1997 Omega Dynamic ref. ST 166.0310, mate black dial, automatic cal. 1108.
Characterized by military aesthetics inspired from the watches delivered to the British forces during World War II.
The Ministry of Defense in the 1940s developed a specification for military issue wristwatches. In all there were 12 different manufacturers who produced watches to his specification: collectively they are referred to as The Dirty Dozen.
The companies that produced accepted versions were: Buren, Cyma, Eterna, Grana, JLC, Lemania, Longines, IWC, Omega, Record, Timor and Vertex.
Omega was founded in 1848 by Louis Brandt at the age of 23. The brands reputation grew fast and in 1895 the watches achieved a precision of 30 seconds a day.
By the turn of the 19th century Omega was one of Switzerland’s largest watch companies with 240,000 watches produced annually and employing 800 people.
Omega made its debut in sports during the Gordon Bennett international ballooning Cup in 1917; since then Omega has gone on to be the official timekeeper at 21 Olympic Games.

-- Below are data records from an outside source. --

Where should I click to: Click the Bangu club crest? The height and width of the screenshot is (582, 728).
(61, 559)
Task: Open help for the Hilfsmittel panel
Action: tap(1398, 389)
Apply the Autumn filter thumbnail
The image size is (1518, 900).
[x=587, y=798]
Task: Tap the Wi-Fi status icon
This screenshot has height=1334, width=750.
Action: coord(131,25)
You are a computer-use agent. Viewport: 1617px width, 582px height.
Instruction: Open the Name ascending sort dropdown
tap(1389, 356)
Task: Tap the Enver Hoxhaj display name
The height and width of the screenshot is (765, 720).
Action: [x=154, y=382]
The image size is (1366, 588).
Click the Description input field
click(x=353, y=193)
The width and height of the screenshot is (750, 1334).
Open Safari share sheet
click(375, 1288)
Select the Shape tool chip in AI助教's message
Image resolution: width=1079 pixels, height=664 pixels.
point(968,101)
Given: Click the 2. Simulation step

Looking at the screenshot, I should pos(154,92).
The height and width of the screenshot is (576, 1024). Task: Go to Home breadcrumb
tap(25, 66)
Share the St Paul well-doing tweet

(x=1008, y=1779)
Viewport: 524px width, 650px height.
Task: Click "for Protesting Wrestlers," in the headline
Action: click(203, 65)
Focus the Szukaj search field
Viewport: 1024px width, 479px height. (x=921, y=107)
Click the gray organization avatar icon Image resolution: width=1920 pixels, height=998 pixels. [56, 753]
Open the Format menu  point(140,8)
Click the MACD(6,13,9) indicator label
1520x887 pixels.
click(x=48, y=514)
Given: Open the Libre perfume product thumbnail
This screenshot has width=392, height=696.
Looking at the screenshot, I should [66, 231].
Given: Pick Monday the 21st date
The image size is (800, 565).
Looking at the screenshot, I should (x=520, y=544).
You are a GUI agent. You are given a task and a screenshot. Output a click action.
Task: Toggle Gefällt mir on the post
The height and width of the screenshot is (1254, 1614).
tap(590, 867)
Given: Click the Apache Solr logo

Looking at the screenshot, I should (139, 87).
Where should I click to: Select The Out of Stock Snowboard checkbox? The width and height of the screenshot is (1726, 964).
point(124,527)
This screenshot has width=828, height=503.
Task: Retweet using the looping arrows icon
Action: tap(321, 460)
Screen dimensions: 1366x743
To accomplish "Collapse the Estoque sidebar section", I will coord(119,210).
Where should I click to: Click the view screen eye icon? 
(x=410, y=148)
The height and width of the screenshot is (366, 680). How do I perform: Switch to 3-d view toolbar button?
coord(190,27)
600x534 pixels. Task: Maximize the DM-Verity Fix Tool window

In 1936 Omega set the remarkable World precision record of 97.8 points at the Kew-Teddington observatory in England.
In 1957, with motorsport in mind, Omega launched the Speedmaster, which in 1965 was chosen by NASA as its official chronometer in Space. Four years later the Moonwatch was the first watch to be worn on the Moon, when on 21st July 1969 Neil Armstrong made his giant leap for mankind. Currently Omega belongs to the Swatch Group.